Человек и смех - страница 22

Шрифт
Интервал


Исследователи юмора обычно игнорируют разнонаправленное двуголосие комических текстов, их пародийность, конфликт между автором и его ролью. Одна из причин, видимо, в институционализации комического. Комедия –  жанр, занимающий законное место рядом с трагедией. Анекдоты и карикатуры –  тоже формы комического искусства. По правде говоря, не самые высшие формы; и тем не менее многие из них остроумны и художественны. Часто они кажутся реалистичными –  иногда сатиричными, иногда безобидными, но совсем не пародийными. Мысль о том, что их создатели «подражали худшим людям» не только на уровне изображаемого, но и на уровне авторства, с трудом укладывается в сознании. Другая причина, в силу которой пародийность юмора игнорируется, состоит в том, что мы замечаем пародию, лишь когда она направлена на конкретный объект.

При ближайшем рассмотрении, однако, текст оказывается комическим лишь постольку, поскольку он двуголос и разнонаправлен, независимо от того, замечаем ли мы присутствие «неупомянутого сказчика» или нет и кем бы он ни был –  самовлюбленным ничтожеством, как в «Скверном анекдоте», идиотом, как у Зощенко, циником, как у Жванецкого, психопатом, как в черном юморе, или пошляком, насильно вовлекающим нас, по словам К. И. Чуковского, в свойственные ему отношения к людям, вещам и событиям.
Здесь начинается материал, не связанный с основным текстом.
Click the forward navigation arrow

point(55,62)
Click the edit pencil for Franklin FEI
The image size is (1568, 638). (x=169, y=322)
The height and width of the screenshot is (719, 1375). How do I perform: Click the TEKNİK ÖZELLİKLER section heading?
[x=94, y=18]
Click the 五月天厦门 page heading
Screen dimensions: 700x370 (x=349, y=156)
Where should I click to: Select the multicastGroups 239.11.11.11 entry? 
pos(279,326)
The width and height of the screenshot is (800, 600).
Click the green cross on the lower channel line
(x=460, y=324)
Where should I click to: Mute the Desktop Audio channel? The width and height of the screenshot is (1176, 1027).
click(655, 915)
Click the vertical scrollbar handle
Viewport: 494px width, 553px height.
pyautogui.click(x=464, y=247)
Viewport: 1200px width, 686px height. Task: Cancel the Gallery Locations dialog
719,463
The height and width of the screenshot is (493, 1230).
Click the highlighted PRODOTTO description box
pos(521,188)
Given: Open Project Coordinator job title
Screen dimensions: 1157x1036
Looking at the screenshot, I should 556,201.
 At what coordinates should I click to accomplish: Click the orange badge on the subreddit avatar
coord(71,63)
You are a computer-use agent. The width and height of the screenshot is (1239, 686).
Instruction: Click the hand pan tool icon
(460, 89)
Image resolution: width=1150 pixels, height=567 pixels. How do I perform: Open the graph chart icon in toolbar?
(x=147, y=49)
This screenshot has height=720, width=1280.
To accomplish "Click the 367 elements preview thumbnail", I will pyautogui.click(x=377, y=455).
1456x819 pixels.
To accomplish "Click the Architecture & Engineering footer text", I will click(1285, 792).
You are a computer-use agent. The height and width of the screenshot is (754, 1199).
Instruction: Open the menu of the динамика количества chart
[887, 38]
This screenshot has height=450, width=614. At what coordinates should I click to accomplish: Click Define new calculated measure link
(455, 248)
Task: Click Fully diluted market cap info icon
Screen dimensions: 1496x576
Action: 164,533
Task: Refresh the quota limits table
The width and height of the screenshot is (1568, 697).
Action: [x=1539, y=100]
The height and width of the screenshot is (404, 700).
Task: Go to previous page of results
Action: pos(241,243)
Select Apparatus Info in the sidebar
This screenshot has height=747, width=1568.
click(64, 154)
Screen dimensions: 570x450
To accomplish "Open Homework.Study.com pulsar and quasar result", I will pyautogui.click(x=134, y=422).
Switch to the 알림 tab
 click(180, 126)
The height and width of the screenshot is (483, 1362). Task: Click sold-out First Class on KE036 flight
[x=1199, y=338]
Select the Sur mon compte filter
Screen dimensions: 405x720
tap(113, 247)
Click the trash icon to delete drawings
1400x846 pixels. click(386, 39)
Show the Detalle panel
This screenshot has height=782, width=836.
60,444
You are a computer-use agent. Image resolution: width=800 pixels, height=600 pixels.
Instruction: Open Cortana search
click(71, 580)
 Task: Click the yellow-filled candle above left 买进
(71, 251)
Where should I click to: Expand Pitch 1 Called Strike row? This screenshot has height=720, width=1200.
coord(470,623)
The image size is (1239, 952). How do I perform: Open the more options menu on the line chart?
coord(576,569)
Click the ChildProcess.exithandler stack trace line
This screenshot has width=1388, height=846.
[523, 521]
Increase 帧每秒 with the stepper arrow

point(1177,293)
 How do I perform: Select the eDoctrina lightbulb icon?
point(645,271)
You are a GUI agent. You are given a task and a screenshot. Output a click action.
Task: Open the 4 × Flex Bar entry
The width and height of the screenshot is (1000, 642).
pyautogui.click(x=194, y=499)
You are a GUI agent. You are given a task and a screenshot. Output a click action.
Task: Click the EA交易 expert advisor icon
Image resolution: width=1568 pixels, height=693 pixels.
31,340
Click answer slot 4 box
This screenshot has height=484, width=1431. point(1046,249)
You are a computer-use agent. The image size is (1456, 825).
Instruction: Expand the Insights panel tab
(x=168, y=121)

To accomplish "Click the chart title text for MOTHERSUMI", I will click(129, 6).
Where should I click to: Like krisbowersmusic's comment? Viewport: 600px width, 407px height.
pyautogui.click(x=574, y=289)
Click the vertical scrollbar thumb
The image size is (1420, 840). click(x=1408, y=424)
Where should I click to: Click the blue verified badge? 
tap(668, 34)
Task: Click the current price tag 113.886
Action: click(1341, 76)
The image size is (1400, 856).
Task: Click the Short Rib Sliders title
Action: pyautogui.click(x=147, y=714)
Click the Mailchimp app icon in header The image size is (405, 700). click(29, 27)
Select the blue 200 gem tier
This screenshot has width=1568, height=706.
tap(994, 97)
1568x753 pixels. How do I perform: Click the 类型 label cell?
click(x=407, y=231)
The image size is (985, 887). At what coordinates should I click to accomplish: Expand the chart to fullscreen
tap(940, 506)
Короче говоря, любой юмористический текст –  одна сплошная цитата из неподходящего источника (о «скрытой цитатности» юмора см.: Curcó 1998; Kotthoff 2006).

Почему же десятки исследователей юмора во всем мире не замечают (или не хотят замечать) этого двойного дна, этой пародийности анекдотов, и исследуют их так, словно перед ними серьезные тексты? На чем основана наша уверенность в том, что пародировать можно только конкретные литературные произведения, причем только с целью их осудить? Но если признать, что, в сущности, любой комический текст неуместен и пародиен [25], то так называемая семантика юмора, неизменно понимаемая как отношение комического текста к внеязыковой действительности, предстанет в совершенно ином свете. Выясняется, что юмор, подобно пародии, направлен вовсе не на действительность, а исключительно на способ восприятия и осмысления этой действительности низшим Другим. Следовательно, адекватная теория юмора должна быть не семантической, а метасемантической. В такой теории повествовательная стратегия (жанр) и язык (стиль) –  ресурсы знания, занимающие низшие места в «общей теории словесного юмора» С. Аттардо (Attardo 1994: 227; Attardo 2001a: 27–28), –   окажутся самыми главными. Не в том дело, что анекдот имеет вид новеллы, загадки, диалога и т. д. и что в нем применяются те или иные стилистические приемы, а в том, что и жанр, и стиль сознательно или бессознательно используются ненадлежащим образом, т. е. пародируются. Главная повествовательная стратегия юмористических текстов состоит в использовании стратегий, принадлежащих имплицитным нарраторам (неупомянутым сказчикам) –  «худшим людям». Это и есть то, что Волошинов и Бахтин называли «овеществленной прямой речью», где авторская речь звучит как «чужая речь», а повествование направлено не столько на внеязыковую действительность, сколько на чужой и чуждый автору способ отражения этой действительности.